▶ **Task brief**
Write out the lines from the one containing "You are a computer-use" up to and including the one containing "Open highlighted orange thread No.59 墙面有露筋", reproducing each without change.

____

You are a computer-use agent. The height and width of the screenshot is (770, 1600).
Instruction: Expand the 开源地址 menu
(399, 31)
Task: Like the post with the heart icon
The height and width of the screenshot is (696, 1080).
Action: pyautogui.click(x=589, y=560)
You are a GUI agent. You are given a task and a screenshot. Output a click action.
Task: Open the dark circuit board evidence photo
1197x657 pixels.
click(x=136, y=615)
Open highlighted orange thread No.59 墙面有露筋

____

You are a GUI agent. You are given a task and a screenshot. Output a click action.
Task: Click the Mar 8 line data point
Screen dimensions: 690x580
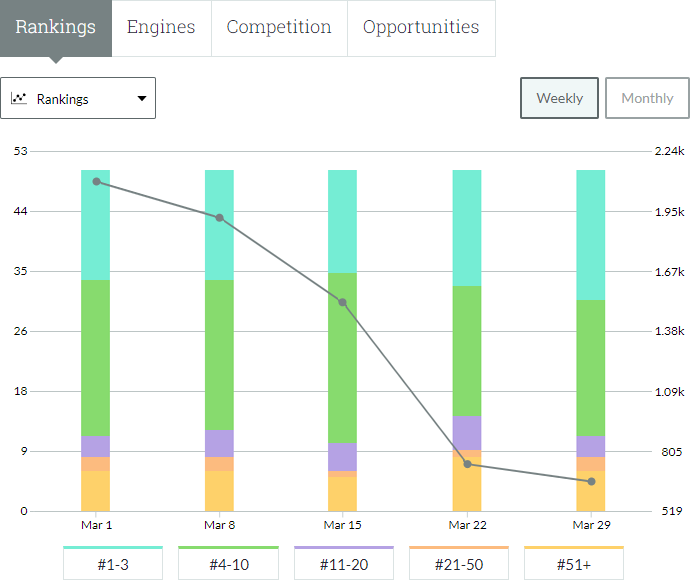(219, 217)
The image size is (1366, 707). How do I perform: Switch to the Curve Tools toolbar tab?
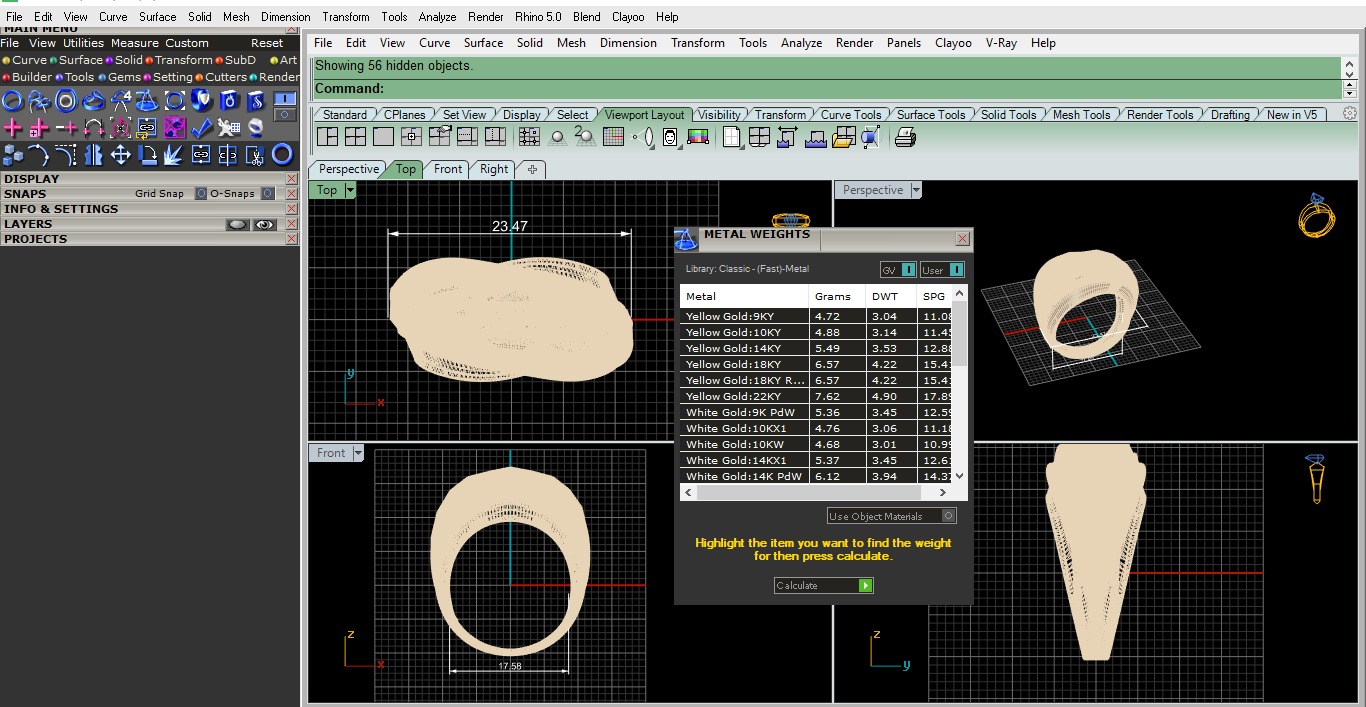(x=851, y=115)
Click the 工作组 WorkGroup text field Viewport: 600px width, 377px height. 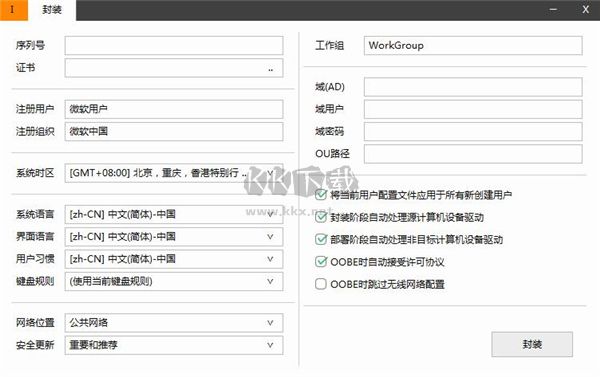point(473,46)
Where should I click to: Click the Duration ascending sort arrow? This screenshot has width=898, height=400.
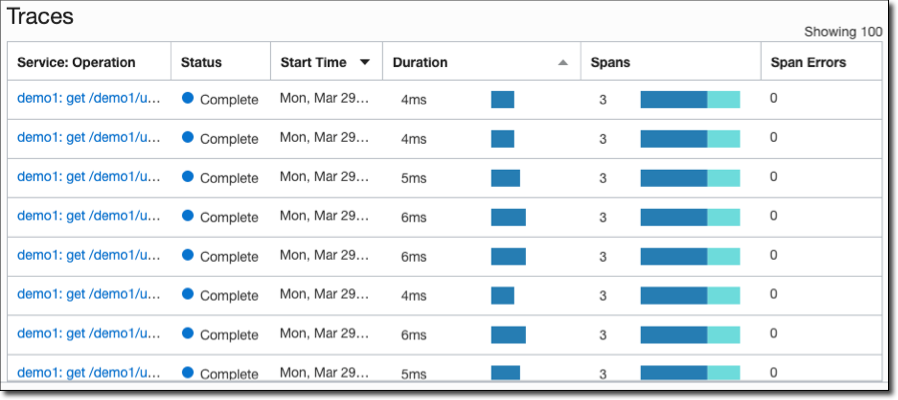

____

▶ **Solution for this task**
You are a computer-use agent. The height and width of the screenshot is (770, 1600).
Instruction: Expand the 开源地址 menu
(399, 31)
Task: Like the post with the heart icon
The height and width of the screenshot is (696, 1080).
Action: pyautogui.click(x=589, y=560)
You are a GUI agent. You are given a task and a screenshot. Output a click action.
Task: Open the dark circuit board evidence photo
1197x657 pixels.
click(x=136, y=615)
Open highlighted orange thread No.59 墙面有露筋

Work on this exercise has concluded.